GIVEN TASK
Copy the data below word for word, starting with the line that contains "Open the uBlock" and going on through the line that contains "Action: click(28, 183)".

RECORDS PROVIDED
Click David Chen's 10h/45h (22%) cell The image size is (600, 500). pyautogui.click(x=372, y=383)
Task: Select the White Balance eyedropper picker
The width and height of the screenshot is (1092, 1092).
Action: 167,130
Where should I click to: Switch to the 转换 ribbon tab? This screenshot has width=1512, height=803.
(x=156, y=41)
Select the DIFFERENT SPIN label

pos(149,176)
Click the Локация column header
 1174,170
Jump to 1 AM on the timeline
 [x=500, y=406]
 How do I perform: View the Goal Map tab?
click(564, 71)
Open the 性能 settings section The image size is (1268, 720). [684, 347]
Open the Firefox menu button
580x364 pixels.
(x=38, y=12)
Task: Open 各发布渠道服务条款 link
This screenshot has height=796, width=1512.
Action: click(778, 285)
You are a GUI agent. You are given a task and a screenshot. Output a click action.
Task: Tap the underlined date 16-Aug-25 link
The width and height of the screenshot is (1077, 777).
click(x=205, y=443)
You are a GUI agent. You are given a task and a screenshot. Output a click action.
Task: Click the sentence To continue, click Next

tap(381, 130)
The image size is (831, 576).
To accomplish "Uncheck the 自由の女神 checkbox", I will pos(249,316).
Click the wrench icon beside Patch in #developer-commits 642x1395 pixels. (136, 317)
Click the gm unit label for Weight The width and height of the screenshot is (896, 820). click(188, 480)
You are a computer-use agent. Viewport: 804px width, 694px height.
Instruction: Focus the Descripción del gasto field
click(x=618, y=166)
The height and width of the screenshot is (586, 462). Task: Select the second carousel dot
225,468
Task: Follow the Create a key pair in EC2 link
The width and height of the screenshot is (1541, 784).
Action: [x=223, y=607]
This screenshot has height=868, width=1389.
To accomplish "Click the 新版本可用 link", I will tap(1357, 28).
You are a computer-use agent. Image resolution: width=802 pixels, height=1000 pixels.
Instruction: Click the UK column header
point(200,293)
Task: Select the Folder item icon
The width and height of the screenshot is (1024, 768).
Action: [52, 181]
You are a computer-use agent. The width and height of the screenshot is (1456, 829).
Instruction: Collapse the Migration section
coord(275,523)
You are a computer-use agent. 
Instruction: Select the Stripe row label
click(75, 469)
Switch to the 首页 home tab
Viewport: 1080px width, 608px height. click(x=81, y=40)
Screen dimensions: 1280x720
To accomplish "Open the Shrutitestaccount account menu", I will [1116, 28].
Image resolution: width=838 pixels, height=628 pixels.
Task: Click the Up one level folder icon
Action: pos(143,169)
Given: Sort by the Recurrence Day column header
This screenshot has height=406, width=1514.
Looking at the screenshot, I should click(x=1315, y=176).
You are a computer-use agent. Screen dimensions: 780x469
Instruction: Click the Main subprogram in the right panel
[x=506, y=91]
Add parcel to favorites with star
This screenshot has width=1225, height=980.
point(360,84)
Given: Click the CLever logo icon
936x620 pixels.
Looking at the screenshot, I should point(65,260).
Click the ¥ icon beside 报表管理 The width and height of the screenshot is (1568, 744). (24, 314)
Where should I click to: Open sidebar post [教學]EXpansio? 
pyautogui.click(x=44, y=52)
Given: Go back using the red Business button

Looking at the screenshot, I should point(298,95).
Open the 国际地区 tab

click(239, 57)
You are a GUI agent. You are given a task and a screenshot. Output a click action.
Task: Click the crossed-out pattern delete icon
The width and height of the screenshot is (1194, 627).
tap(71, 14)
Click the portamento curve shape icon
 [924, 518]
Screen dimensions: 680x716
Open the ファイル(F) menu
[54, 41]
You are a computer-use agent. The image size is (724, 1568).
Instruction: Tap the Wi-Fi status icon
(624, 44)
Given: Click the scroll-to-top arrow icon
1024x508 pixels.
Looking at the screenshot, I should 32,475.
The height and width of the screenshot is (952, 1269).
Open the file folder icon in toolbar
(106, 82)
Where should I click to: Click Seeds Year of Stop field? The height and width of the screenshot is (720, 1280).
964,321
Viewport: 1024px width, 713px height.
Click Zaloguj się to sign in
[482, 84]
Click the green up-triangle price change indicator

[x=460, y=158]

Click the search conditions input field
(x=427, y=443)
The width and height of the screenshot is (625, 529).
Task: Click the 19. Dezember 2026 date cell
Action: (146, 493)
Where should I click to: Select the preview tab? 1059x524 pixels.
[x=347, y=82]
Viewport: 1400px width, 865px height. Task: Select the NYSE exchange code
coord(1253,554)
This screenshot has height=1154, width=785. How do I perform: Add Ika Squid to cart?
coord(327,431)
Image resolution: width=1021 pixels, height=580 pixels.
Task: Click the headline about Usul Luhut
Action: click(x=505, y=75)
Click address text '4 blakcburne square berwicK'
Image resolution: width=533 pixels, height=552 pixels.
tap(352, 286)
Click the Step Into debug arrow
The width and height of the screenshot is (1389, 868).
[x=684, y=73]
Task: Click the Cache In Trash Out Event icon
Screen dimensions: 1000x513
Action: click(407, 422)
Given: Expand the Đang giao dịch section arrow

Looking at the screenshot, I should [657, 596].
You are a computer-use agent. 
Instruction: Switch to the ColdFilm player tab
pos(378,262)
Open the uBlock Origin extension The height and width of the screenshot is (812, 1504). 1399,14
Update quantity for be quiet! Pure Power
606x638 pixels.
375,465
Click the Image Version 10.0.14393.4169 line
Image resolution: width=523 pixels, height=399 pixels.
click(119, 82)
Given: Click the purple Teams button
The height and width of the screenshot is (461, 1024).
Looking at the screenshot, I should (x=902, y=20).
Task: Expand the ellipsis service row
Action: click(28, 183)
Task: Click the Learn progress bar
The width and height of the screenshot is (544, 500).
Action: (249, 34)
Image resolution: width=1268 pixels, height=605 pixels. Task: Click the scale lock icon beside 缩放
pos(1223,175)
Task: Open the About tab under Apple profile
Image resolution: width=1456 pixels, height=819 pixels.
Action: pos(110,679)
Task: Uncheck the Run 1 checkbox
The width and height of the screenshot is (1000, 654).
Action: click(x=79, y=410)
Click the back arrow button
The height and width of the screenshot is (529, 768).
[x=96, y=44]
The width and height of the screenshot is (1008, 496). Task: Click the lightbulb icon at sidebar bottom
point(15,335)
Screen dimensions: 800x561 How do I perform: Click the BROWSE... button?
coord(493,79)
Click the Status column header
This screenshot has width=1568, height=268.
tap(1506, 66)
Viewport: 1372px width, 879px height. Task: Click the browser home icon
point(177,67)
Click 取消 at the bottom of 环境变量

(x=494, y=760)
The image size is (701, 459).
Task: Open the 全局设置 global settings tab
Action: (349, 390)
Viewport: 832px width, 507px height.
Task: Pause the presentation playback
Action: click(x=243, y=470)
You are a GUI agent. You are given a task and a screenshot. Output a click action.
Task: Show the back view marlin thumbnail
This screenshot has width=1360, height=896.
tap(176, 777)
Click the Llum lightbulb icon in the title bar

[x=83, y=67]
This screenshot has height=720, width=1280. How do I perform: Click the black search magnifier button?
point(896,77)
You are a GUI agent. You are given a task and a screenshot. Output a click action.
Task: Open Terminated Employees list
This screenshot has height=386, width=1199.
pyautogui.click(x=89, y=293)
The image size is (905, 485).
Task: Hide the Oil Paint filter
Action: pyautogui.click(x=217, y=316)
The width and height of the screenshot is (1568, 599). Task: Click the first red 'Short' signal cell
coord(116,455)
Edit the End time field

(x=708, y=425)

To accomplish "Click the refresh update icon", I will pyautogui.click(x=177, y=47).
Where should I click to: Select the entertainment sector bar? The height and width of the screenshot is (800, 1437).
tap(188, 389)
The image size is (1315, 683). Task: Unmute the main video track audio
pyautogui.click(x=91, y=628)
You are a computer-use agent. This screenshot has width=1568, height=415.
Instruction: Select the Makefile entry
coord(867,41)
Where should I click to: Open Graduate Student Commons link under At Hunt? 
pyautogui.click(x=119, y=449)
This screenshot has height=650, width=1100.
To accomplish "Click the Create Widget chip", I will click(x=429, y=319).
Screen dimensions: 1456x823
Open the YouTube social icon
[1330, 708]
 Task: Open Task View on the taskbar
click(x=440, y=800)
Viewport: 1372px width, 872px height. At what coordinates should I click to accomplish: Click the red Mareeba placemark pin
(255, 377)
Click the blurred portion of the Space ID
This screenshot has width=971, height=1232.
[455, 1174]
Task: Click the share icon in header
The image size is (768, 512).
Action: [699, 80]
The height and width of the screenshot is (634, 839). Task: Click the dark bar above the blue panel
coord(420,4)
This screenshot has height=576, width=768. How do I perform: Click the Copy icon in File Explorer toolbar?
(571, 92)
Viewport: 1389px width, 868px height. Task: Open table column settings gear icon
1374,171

RESPONSE
Open the uBlock Origin extension The height and width of the screenshot is (812, 1504). 1399,14
Update quantity for be quiet! Pure Power
606x638 pixels.
375,465
Click the Image Version 10.0.14393.4169 line
Image resolution: width=523 pixels, height=399 pixels.
click(119, 82)
Given: Click the purple Teams button
The height and width of the screenshot is (461, 1024).
Looking at the screenshot, I should (x=902, y=20).
Task: Expand the ellipsis service row
Action: click(28, 183)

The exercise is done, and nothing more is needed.